By February 2026, Bluepoint had gone more than a year without securing a new project. When Sony announced plans on 12 February to remake the original God of War trilogy without Bluepoint's involvement, some employees at the studio grew uneasy. One week later, the closure was announced.
Sony's official statement described Bluepoint as "an incredibly talented team" whose "technical expertise has delivered exceptional experiences for the PlayStation community", framing the decision as the outcome of "a recent business review". The warmth of those words sits in uncomfortable contrast with the outcome.
The Broader Reckoning at PlayStation
Bluepoint's closure cannot be separated from Sony's costly and ultimately failed attempt to pivot toward live-service gaming. Sony stated in 2022 that it wanted to release 12 live-service games by 2025, but had cancelled eight of those projects and effectively walked away from the entire strategy by the time 2025 arrived. Concord, a hero shooter that was pulled from sale within two weeks of its August 2024 launch, became the symbol of that failure. Bluepoint's God of War live-service project was one casualty among many.
The critique from the gaming community has been sharp. Critics argue that a studio with a spotless record in its core competency, rebuilding classic games to a modern standard, was redirected into a genre it was never equipped for, then closed when that misdirection produced no results. Its remakes of Demon's Souls and Shadow of the Colossus were both commercially and critically successful, contributing to the launch of the PlayStation 5. The question of why Sony did not simply return Bluepoint to that work sooner is one the company has not addressed publicly.
There is a counterpoint worth taking seriously. Sony operates in a capital-intensive industry where even critically acclaimed remakes can struggle to justify the cost of a full studio over the long term. The decision to close Bluepoint reflects a strategic shift and a recognition that the studio had not met expectations in original game development. A company cannot indefinitely fund a team that cannot identify a viable next project, regardless of past achievement. That calculus may be cold, but it is not irrational.

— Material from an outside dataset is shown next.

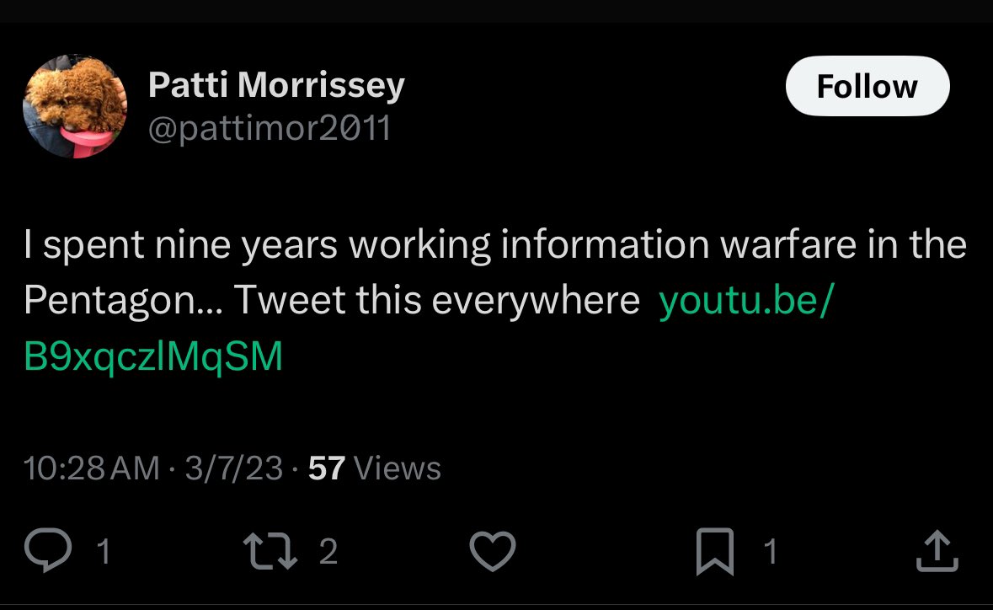The width and height of the screenshot is (993, 610).
Task: Open the youtu.be link in the tweet
Action: tap(745, 301)
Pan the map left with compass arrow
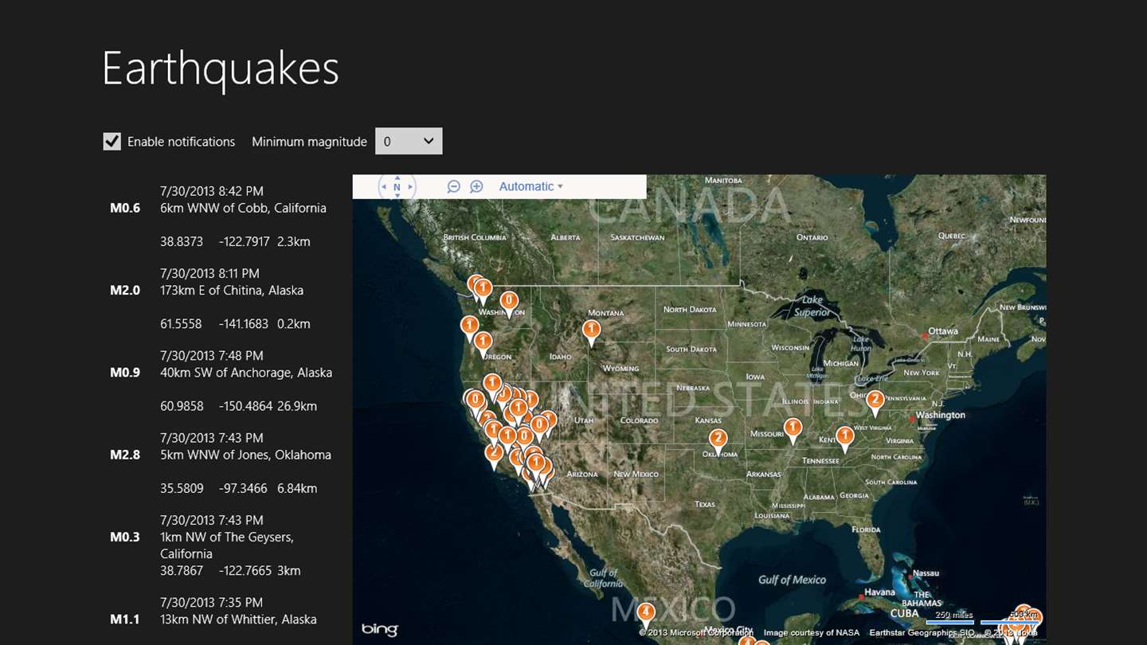Screen dimensions: 1147x645 pos(384,187)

What Comes Next for Bloodborne
For the game itself, the outlook is uncertain. Backward compatibility makes Bloodborne playable on PS5, but it otherwise remains effectively trapped on PlayStation 4, despite being a commercial and critical success. As one of the only FromSoftware games not available on PC, it has attracted particularly vocal demand from PC players.

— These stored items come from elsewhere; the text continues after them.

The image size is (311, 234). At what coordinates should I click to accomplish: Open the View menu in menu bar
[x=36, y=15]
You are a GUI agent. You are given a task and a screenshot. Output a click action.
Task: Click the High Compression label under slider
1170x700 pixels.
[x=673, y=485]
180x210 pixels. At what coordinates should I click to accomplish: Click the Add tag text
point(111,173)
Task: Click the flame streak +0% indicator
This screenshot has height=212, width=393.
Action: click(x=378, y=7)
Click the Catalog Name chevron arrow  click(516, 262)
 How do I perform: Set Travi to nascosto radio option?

Miyazaki is currently leading development on The Duskbloods, a Nintendo Switch 2 exclusive that shares some of Bloodborne's DNA. Whether a remake or port follows that project remains entirely speculative. What the Bloomberg report makes clear is that the decision rests with Miyazaki alone, and that until he either moves on it or authorises someone else to, the game will remain exactly where it has been since 2015: beloved, inaccessible to much of its potential audience, and stubbornly, almost defiantly, its own thing.
The story of Bluepoint's closure is, in the end, one of competing institutional interests colliding at a bad moment. A developer with genuine craft could not find a project that satisfied a parent company chasing a strategy that was already failing. A Japanese studio's founder held a creative boundary that may be entirely reasonable but that no one outside that studio can fully evaluate. And a game that millions of players want modernised sits in a kind of limbo, caught between a publisher that owns it and a developer that feels it belongs to them. Reasonable people can hold any one of those positions. The 70 people now looking for work are the ones who paid the price for all three at once.